From the Division of Medical Oncology, British Columbia Cancer Agency, Vancouver, British Columbia; Department of Pathology, University of Manitoba, Winnipeg, Manitoba, Canada; Imperial Cancer Research Fund Molecular Oncology Laboratory, University of Oxford, Institute of Molecular Medicine and Nuffield Department of Clinical Laboratory Sciences, John Radcliffe Hospital, and Welcome Trust, University of Oxford, Churchill Hospital, Oxford, United Kingdom; and Institute of Virology, Slovak Academy of Sciences, Slovak Republic.

Address reprint requests to Adrian L. Harris, MD, Imperial Cancer Research Fund Molecular Oncology Laboratory, University of Oxford, Institute of Molecular Medicine, John Radcliffe Hospital, Oxford, OX3 9DU, United Kingdom; email: aharris.lab{at}lcrf.lcnet.uk

	ABSTRACT

TOP ABSTRACT INTRODUCTION PATIENTS AND METHODS RESULTS DISCUSSION REFERENCES

 
PURPOSE: To assess the frequency of expression and the prognostic significance of a hypoxia-regulated marker, carbonic anhydrase IX (CA IX), in a cohort of patients with invasive breast cancer.
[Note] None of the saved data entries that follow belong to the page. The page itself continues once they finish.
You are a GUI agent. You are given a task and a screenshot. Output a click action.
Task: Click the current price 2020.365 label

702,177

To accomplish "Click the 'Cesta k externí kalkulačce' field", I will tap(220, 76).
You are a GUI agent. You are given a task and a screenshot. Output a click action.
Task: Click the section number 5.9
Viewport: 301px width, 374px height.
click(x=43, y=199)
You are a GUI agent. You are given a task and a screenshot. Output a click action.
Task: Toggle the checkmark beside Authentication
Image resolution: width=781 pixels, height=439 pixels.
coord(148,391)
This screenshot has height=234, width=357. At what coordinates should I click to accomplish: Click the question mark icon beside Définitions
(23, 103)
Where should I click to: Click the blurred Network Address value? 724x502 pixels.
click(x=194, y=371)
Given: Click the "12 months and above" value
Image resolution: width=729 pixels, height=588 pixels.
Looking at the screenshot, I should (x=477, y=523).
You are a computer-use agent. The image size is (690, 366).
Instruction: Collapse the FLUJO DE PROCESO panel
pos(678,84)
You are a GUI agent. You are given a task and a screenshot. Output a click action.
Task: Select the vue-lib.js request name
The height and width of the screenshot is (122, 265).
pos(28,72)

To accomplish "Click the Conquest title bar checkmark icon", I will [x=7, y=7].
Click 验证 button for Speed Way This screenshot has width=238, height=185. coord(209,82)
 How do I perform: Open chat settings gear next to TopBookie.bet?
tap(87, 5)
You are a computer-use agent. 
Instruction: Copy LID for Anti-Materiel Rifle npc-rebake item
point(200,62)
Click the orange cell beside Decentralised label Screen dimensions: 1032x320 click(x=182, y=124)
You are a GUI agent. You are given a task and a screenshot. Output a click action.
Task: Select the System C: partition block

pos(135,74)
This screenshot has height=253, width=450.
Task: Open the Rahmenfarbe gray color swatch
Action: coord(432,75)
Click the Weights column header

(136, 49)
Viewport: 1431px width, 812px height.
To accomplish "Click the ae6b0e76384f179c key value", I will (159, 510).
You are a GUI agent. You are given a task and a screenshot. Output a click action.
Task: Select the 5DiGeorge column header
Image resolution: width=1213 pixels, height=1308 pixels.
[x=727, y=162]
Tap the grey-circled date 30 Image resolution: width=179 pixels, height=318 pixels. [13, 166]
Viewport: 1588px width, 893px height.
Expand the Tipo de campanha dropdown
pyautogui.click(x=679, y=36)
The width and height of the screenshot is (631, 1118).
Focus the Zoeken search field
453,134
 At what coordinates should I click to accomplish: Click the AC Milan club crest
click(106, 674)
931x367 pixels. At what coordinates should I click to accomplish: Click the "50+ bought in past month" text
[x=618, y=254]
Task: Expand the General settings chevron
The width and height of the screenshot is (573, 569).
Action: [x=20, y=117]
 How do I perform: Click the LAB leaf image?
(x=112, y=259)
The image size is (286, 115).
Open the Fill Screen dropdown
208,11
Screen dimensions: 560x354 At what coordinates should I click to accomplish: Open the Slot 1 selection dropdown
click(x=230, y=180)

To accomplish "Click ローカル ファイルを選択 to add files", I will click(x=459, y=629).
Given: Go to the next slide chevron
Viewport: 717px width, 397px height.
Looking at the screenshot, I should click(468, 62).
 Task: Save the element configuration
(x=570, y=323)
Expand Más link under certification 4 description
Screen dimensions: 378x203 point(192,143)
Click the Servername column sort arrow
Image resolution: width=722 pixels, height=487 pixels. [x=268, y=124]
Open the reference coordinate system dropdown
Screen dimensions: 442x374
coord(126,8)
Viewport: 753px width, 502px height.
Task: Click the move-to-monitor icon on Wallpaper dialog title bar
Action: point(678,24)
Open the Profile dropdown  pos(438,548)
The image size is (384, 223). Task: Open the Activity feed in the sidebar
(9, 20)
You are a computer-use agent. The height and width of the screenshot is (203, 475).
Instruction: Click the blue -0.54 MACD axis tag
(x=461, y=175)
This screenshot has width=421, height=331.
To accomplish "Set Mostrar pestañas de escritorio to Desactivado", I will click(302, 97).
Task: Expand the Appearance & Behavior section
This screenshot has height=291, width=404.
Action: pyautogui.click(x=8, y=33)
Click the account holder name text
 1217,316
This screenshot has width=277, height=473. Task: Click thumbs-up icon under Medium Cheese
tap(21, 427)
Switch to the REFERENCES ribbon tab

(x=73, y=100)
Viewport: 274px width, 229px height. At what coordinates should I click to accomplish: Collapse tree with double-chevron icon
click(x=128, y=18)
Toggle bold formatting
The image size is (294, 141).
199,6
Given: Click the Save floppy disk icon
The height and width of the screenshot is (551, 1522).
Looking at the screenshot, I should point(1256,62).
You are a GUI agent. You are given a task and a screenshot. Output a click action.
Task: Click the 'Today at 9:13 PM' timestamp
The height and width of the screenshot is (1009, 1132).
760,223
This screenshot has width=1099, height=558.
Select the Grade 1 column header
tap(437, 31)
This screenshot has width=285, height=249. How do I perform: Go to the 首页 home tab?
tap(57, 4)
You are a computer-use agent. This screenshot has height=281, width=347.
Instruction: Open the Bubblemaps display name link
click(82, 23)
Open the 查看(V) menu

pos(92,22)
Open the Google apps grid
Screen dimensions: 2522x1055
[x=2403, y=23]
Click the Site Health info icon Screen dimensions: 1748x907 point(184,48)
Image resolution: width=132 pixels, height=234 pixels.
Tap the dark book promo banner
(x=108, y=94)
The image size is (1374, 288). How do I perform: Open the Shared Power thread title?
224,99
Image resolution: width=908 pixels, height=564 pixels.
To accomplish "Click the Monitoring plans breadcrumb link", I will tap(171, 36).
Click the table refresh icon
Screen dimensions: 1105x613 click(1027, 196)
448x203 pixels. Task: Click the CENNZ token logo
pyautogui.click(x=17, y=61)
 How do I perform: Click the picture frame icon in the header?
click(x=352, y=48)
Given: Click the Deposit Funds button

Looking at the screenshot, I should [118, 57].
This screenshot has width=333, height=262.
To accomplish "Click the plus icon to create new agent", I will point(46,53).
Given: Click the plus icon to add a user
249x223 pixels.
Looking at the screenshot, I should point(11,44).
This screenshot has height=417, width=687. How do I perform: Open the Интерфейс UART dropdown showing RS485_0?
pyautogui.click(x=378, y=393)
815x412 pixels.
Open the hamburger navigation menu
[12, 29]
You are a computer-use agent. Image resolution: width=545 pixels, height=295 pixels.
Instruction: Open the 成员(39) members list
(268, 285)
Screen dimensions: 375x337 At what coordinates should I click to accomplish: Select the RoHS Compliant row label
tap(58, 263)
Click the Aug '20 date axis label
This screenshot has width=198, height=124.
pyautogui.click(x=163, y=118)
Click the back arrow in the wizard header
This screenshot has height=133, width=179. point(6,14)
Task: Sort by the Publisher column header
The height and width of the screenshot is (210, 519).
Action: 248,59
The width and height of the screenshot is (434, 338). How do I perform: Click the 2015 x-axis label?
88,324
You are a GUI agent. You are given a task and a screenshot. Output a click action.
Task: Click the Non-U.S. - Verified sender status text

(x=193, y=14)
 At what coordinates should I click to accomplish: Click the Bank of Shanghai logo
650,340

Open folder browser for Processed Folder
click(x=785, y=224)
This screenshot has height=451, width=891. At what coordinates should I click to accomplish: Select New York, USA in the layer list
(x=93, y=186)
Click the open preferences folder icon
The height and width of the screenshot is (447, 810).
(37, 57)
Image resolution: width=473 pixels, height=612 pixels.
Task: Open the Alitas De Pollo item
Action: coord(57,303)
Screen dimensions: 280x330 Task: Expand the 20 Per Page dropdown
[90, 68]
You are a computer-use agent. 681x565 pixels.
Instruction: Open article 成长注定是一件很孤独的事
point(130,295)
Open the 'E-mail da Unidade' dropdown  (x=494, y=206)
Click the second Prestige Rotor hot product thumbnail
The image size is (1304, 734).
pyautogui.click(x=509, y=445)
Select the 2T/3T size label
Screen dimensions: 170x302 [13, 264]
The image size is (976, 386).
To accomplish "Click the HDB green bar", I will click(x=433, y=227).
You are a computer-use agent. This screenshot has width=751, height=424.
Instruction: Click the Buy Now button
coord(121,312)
PATIENTS AND METHODS: CA IX expression was evaluated by immunohistochemistry with a murine monoclonal antibody, M75, in a series of 103 women treated surgically for invasive breast cancer. The majority of patients were treated with adjuvant hormonal or chemotherapy. The frequency of CA IX expression, its association with recognized prognostic factors, and the relationship with outcome was evaluated by univariate and multivariate statistical analyses.

RESULTS: CA IX expression was present in 49 (48%) of 103 cases. The level of CA IX expression was found to be significantly associated with tumor necrosis (P < .001), higher grade (P = .02), and negative estrogen receptor status (P < .001). Furthermore, CA IX expression was associated with a higher relapse rate (P = .004) and a worse overall survival (P = .001). By multivariate analysis, CA IX was also shown to be an independent predictive factor for overall survival (hazard ratio, 2.61; 95% confidence interval, 1.01 to 6.75, P = .05).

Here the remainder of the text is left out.